(TASK GOAL)
Return all of the material below word for word, leaving out the pictures.
BEGIN DATA PROVIDED
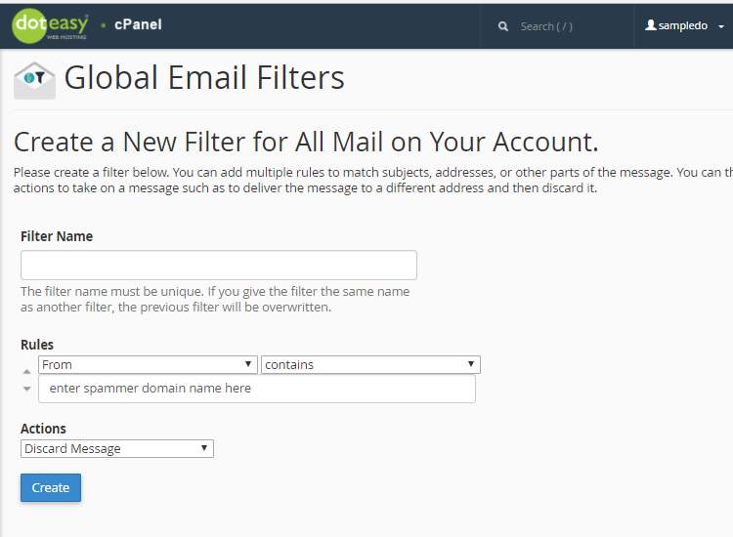Move rule down with the down arrow
The image size is (733, 537).
(26, 389)
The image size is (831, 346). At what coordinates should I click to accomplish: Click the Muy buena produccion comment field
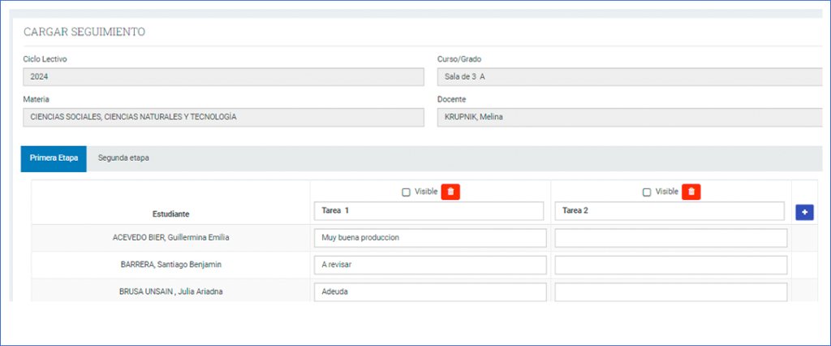428,238
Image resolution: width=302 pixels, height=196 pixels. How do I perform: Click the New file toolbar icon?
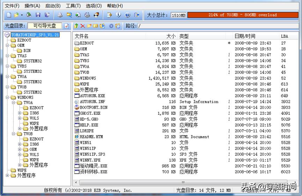coord(9,15)
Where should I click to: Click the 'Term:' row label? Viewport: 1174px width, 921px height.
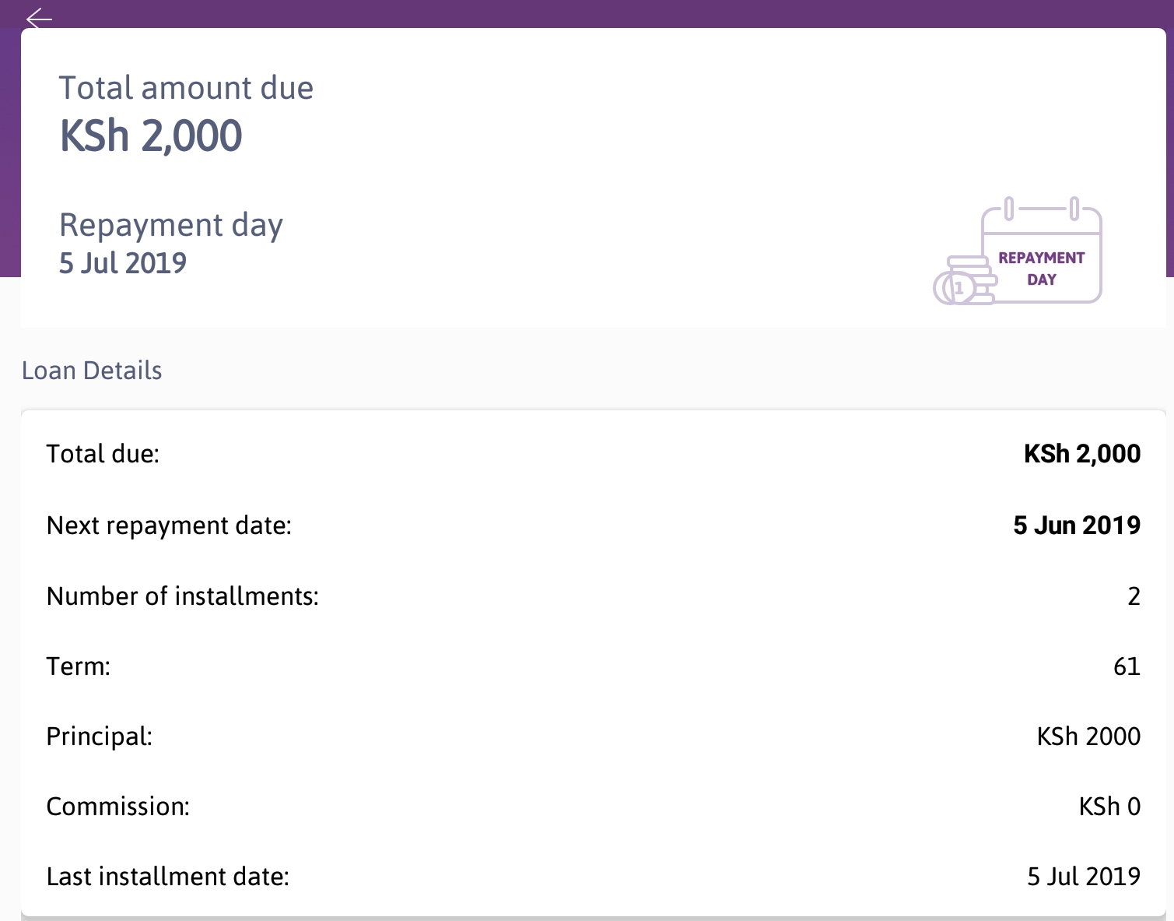click(79, 666)
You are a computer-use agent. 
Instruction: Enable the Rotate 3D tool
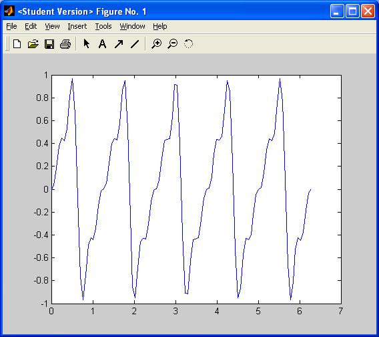click(189, 44)
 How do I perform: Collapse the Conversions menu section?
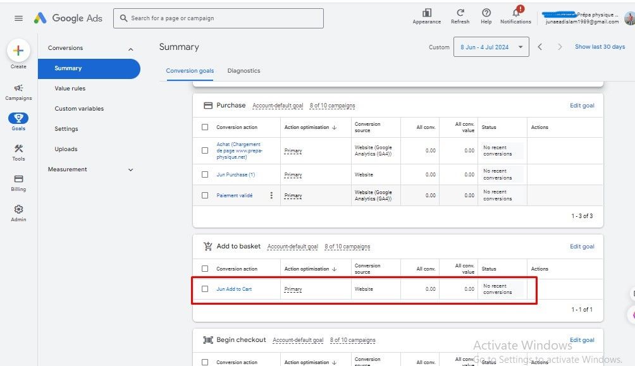130,49
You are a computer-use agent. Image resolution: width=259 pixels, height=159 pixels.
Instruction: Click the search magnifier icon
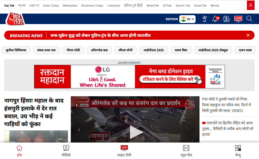click(249, 19)
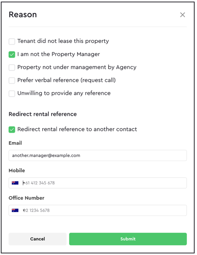Open the Mobile country flag selector
The width and height of the screenshot is (197, 255).
(15, 183)
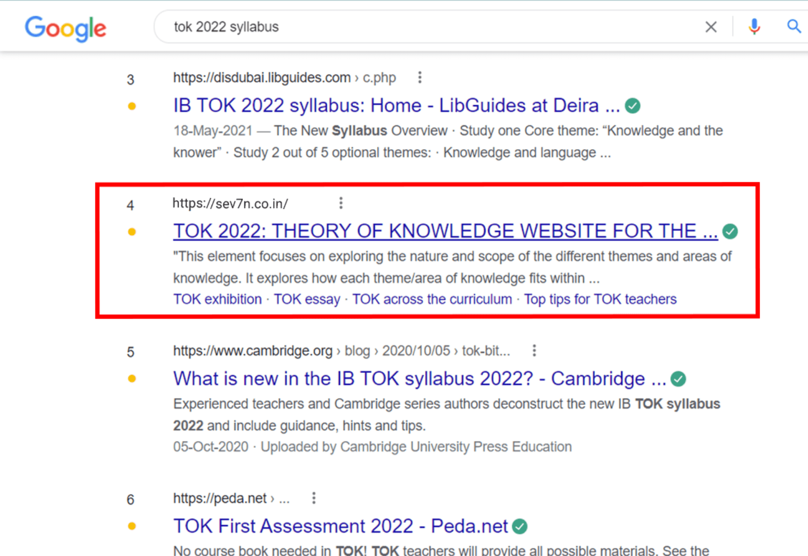Open three-dot menu for cambridge.org result
Screen dimensions: 808x556
click(534, 351)
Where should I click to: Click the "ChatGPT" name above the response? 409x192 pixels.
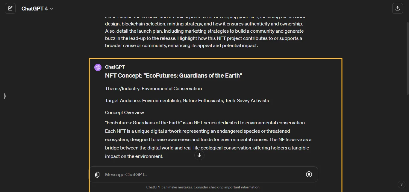point(115,67)
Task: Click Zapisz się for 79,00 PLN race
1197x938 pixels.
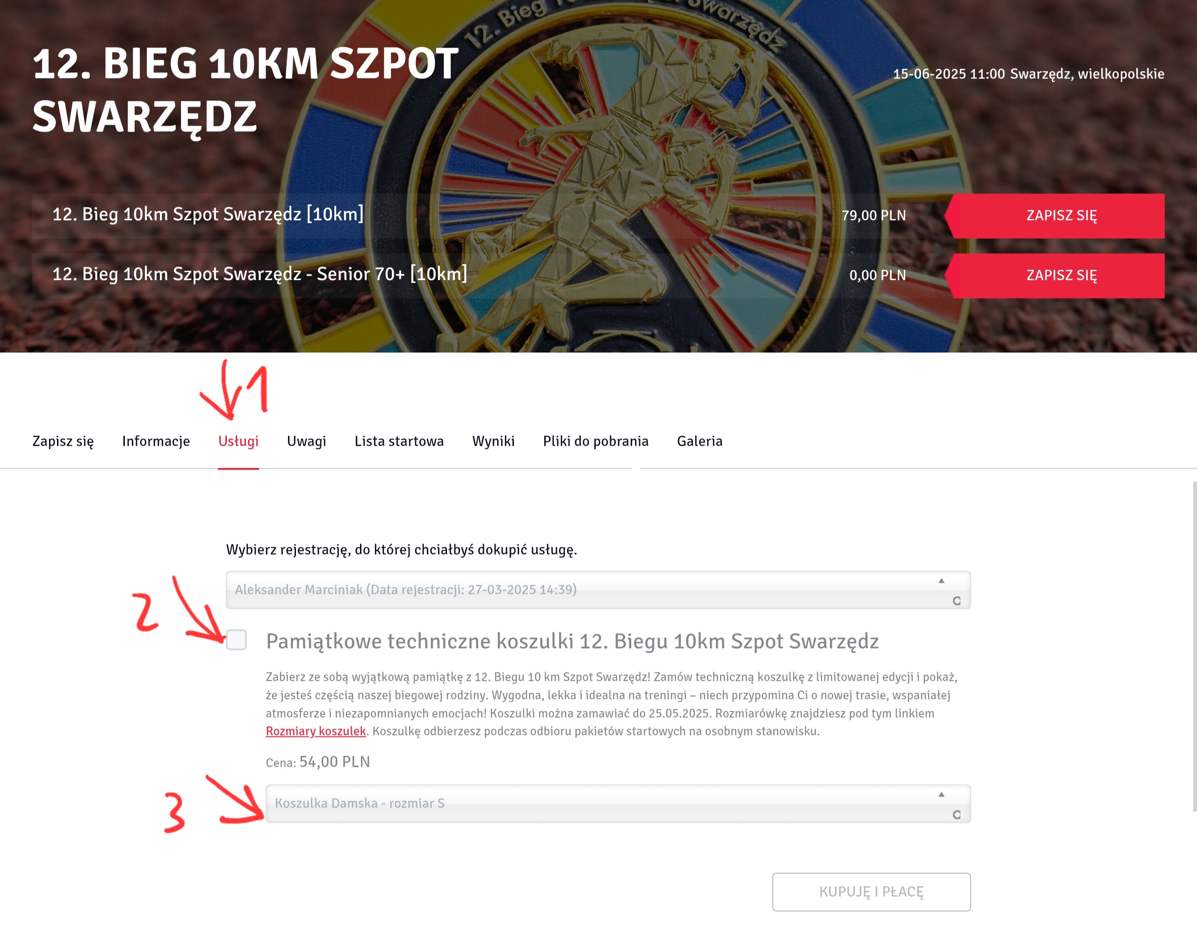Action: 1054,215
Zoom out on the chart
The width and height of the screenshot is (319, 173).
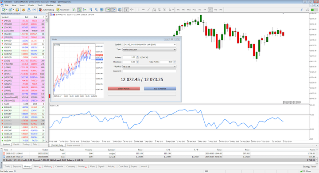(x=96, y=10)
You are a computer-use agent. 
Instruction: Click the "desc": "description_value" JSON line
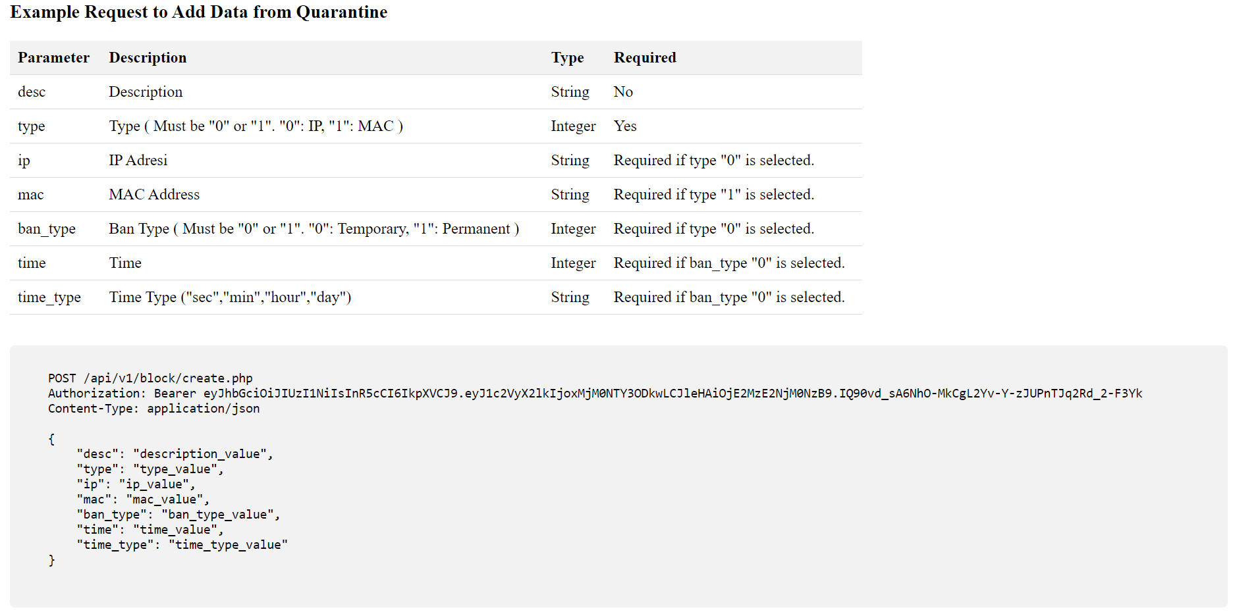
END DATA PROVIDED
(THE ANSWER)
Move rule down with the down arrow
The image size is (733, 537).
(26, 389)
The image size is (831, 346). At what coordinates should I click to accomplish: Click the Muy buena produccion comment field
428,238
Image resolution: width=302 pixels, height=196 pixels. How do I perform: Click the New file toolbar icon?
coord(9,15)
Where should I click to: Click the 'Term:' row label? Viewport: 1174px width, 921px height.
click(79, 666)
You are a computer-use agent. 
Instruction: Enable the Rotate 3D tool
click(189, 44)
 How do I perform: Collapse the Conversions menu section?
130,49
You are a computer-use agent. Image resolution: width=259 pixels, height=159 pixels.
Instruction: Click the search magnifier icon
click(249, 19)
Open the Mobile country flag selector
The width and height of the screenshot is (197, 255).
(15, 183)
Open three-dot menu for cambridge.org result
Screen dimensions: 808x556
click(534, 351)
Where should I click to: Click the "ChatGPT" name above the response? 409x192 pixels.
point(115,67)
Task: Click Zapisz się for 79,00 PLN race
1197x938 pixels.
Action: 1054,215
Zoom out on the chart
The width and height of the screenshot is (319, 173).
(x=96, y=10)
You are a computer-use agent. 
Instruction: Click the "desc": "description_value" JSON line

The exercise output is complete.